— Task to carry out —
Would you please transcribe the data in full and exactly, excluding images?

— Available data —
:::

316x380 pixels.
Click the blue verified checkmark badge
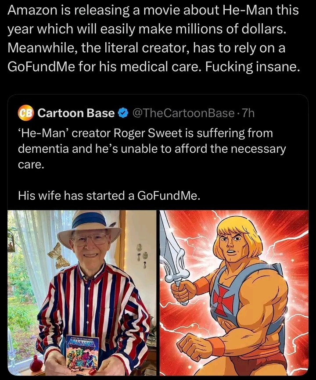(122, 113)
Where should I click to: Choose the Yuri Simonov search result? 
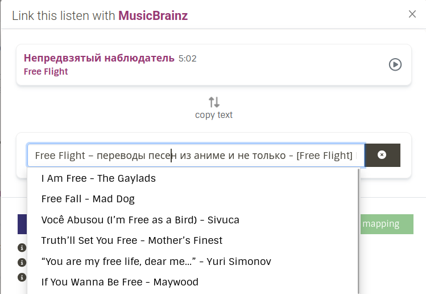156,262
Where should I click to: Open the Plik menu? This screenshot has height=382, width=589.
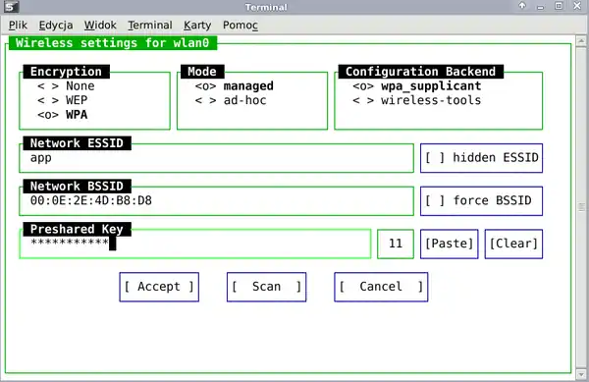point(18,26)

:::

— Completed exercise —
316x380 pixels.
Click the blue verified checkmark badge
(122, 113)
Where should I click to: Choose the Yuri Simonov search result? 
156,262
Where should I click to: Open the Plik menu? This screenshot has height=382, width=589.
point(18,26)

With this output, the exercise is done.